How does the ICD work?

  • The ICD is always sensing the electrical signals of the heart and processes them to detect the rhythm. Sensing refers to the process for determining the timing of a cardiac depolarization. Detection refers to the sensing of a particular cardiac rhythm from the sequence of cardiac depolarizations. The arrhythmia detection criteria are met by counting beat-to-beat intervals between successive electrograms. If ventricular tachycardia (VT) is detected, the ICD tries to restore a normal rhythm. The first strategy for achieving this is usually to transiently pace the ventricle faster than the VT, which is known as antitachycardia pacing. If one or more tries at this fail, then the ICD sends a high-energy shock to the heart to restore a normal rhythm. The device then goes back to its watchful mode.

  • The criteria to detect arrhythmias and the nature of the therapies provided can be programmed based on the patient’s specific clinical need. The ventricular arrhythmias are detected based on beat-to-beat intervals (shorter RR intervals correspond to faster heart rates). There are usually up to three zones: a monitor zone, a VT zone, and a ventricular fibrillation (VF) zone. Arrhythmias with the shortest intervals/fastest rates will fall into the VF zone, those with longer intervals/slower rates than VF will fall in the VT zone, and the monitor zone is usually for detecting but not for treating even slower arrhythmias such as supraventricular tachycardia (SVT) or slow VT.

  • Once the arrhythmia is classified into a zone, discrimination algorithms are usually employed to distinguish whether the rhythm is more likely to be VT or SVT (atrial fibrillation or flutter, SVT, or sinus tachycardia) in origin ( Fig. 39.2 ). These discrimination algorithms use criteria including abrupt versus gradual tachycardia onset, regularity or irregularity of the rhythm, QRS morphology, and QRS vector. If the ICD algorithms determine that the rhythm is ventricular in origin, the therapies programmed for the selected zone will be delivered. Once a therapy is delivered, the ICD monitors the following intervals to redetect the arrhythmia (which means the therapy was unsuccessful), which results in additional therapy. An example of a successful ICD shock for torsades de pointes is shown in Fig. 39.3 .
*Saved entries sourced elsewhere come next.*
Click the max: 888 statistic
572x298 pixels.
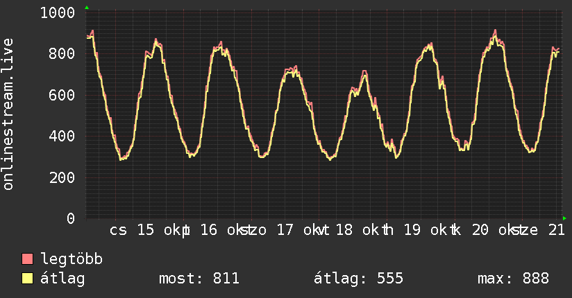(513, 279)
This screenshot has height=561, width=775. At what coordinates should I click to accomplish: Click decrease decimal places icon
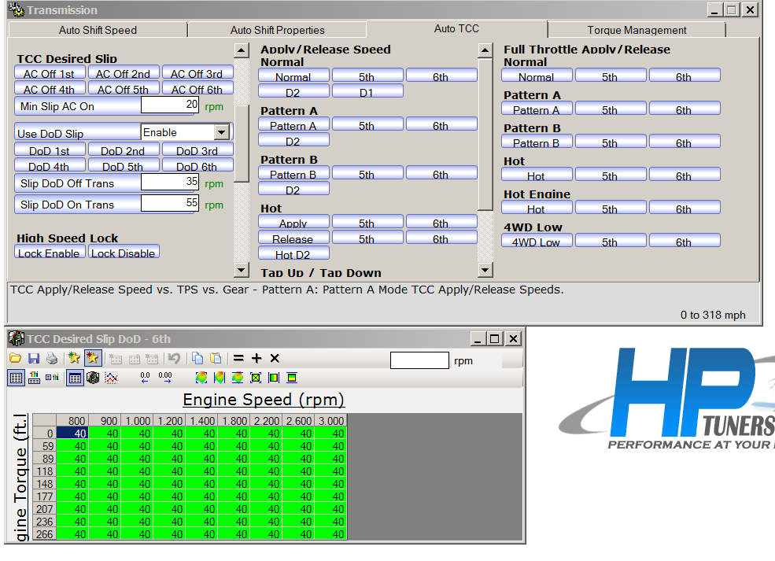145,378
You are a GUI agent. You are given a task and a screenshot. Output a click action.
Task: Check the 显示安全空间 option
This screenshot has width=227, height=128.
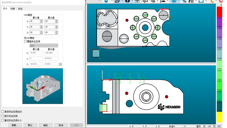coord(3,116)
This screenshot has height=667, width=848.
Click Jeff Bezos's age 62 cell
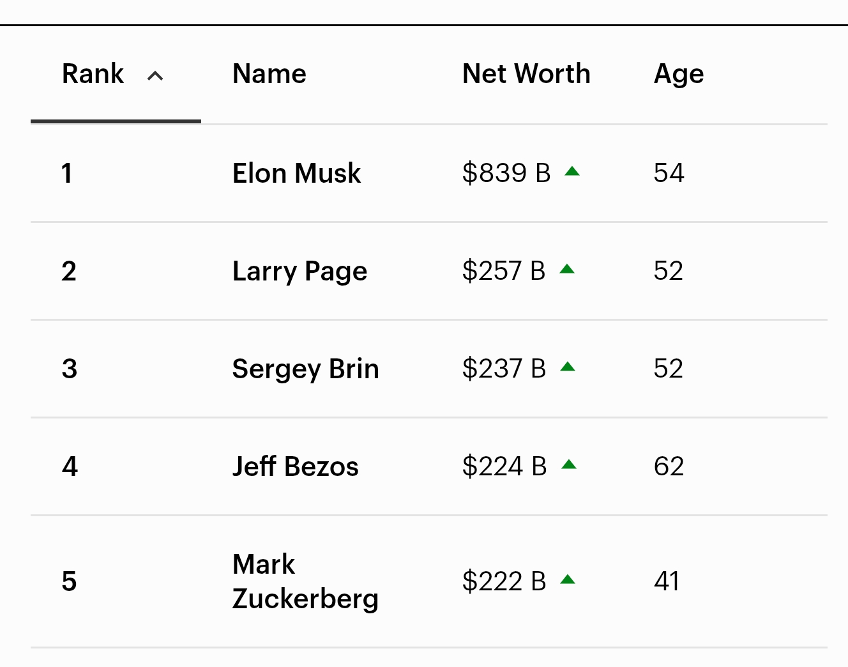(x=669, y=466)
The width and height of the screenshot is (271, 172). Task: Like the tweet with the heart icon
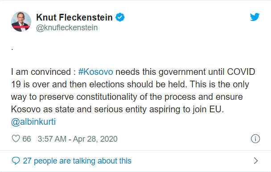coord(16,139)
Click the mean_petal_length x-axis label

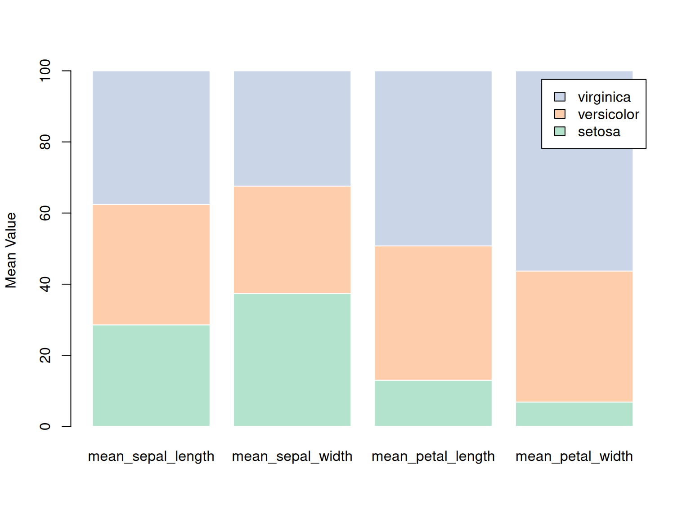coord(433,456)
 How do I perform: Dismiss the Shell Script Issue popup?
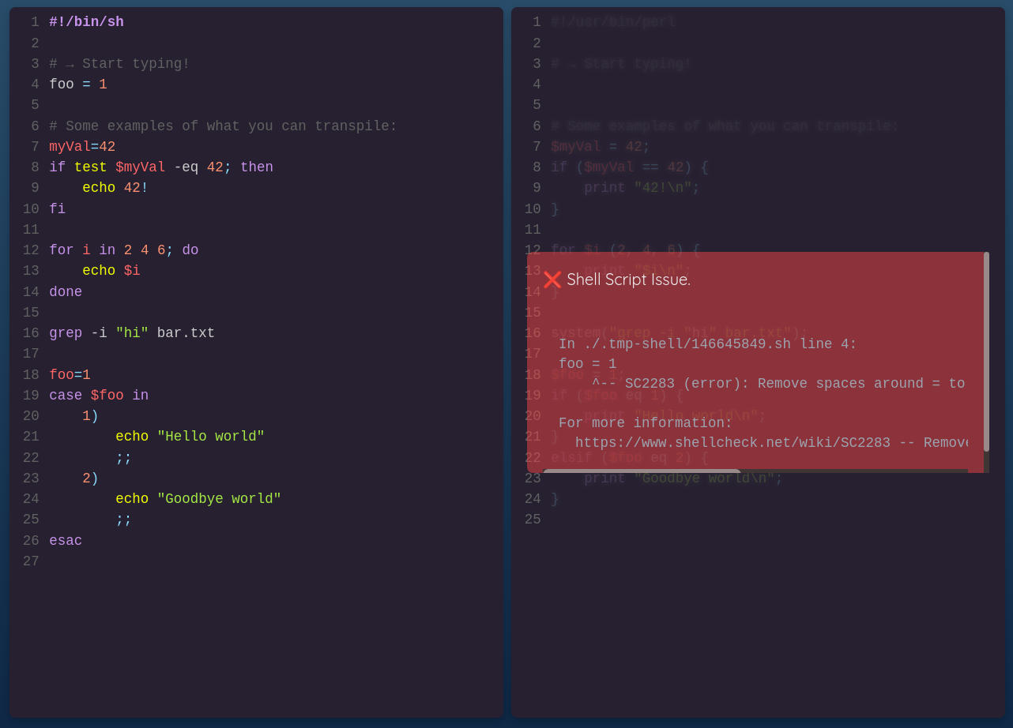(552, 279)
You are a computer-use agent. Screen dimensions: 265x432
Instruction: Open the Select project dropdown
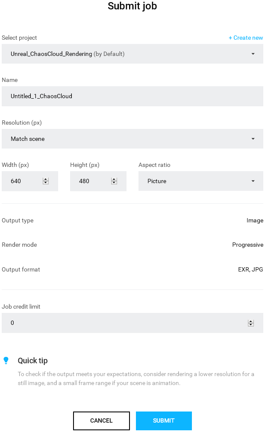point(133,54)
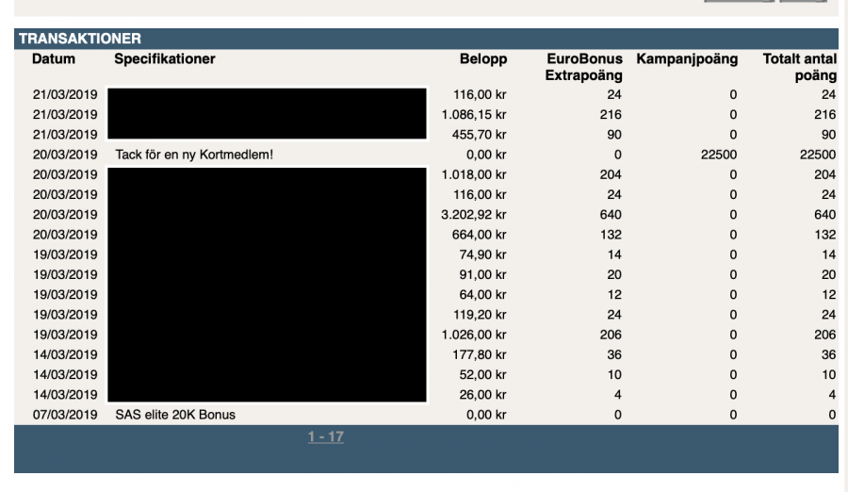Viewport: 848px width, 492px height.
Task: Click the Totalt antal poäng header
Action: (x=800, y=67)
    Fig. 39.2, Demonstration of an ICD rhythm-discrimination algorithm based on the vector of the QRS complex. Black arrows are the QRS vector of normal sinus rhythm (NSR) and supraventricular tachycardia (SVT) . Blue arrow shows the difference vector from ventricular tachycardia (VT) .
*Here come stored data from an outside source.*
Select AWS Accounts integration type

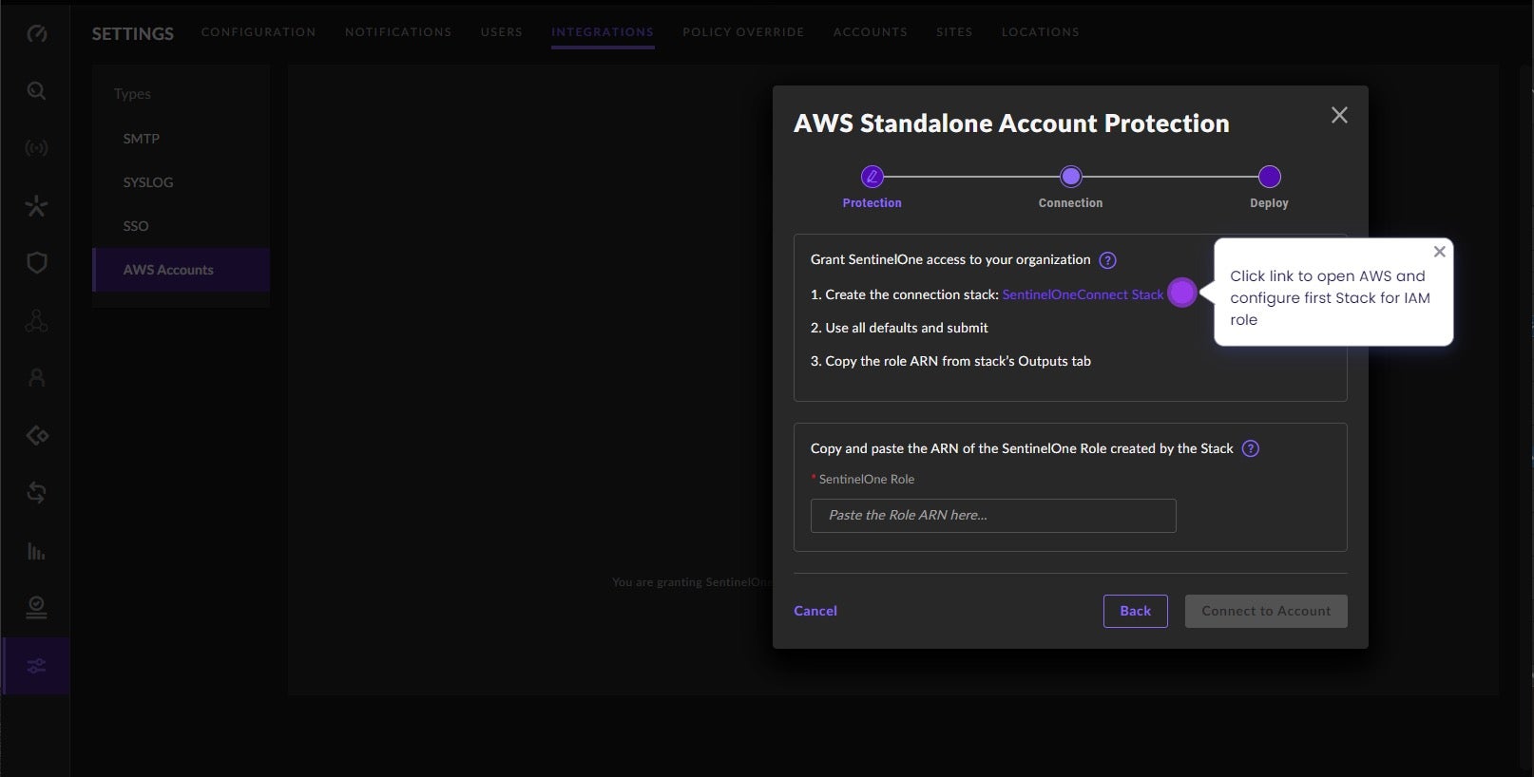click(168, 270)
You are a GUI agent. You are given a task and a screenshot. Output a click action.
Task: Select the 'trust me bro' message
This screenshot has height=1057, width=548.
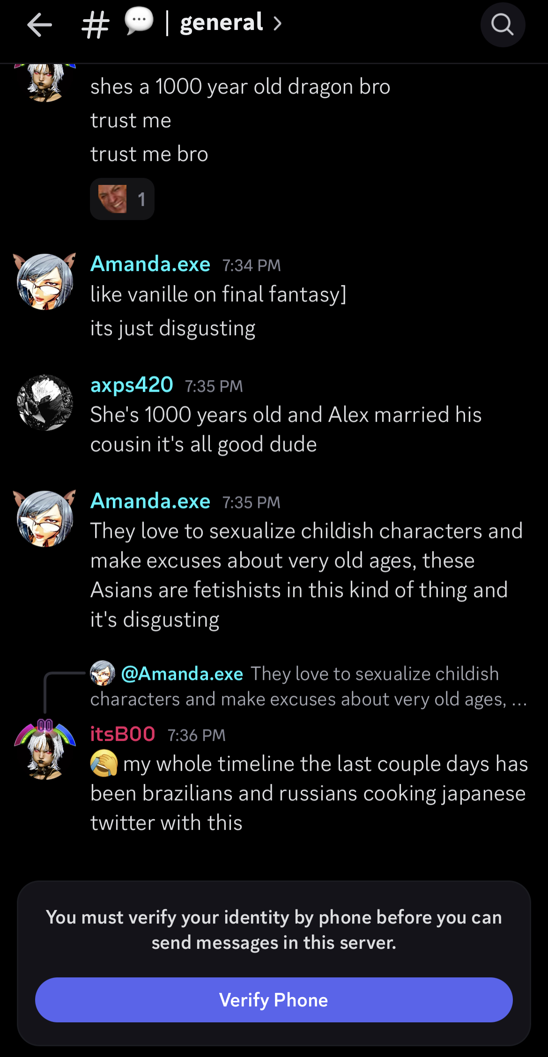point(149,154)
    Fig. 39.3, An example of implantable cardioverter defibrillator termination of ventricular fibrillation with an appropriately delivered shock.
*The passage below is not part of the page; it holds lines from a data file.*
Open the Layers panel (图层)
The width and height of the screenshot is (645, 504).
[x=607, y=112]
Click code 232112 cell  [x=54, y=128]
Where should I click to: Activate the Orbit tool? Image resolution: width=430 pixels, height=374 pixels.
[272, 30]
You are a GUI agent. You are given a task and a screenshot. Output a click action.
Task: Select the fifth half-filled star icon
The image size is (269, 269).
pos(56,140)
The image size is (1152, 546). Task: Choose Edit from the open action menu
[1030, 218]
How does ICD therapy improve survival?

  • ICD therapy, compared with conventional or traditional antiarrhythmic drug therapy, has been associated with mortality reductions from 23% to 55%, with the improvement in survival due almost exclusively to a reduction in sudden cardiac death (SCD). ICD defibrillation can terminate VT, torsades de pointes, and VF ( Tables 39.1 and 39.2 ).

  • Trials of ICDs are categorized into two types:

  • Primary prevention trials, in which the subjects have not experienced life-threatening sustained VT, VF, or resuscitated cardiac arrest but are at risk; and

  • Secondary prevention trials, involving subjects who have had an abortive cardiac arrest, a life-threatening VT, or VT as the cause of syncope.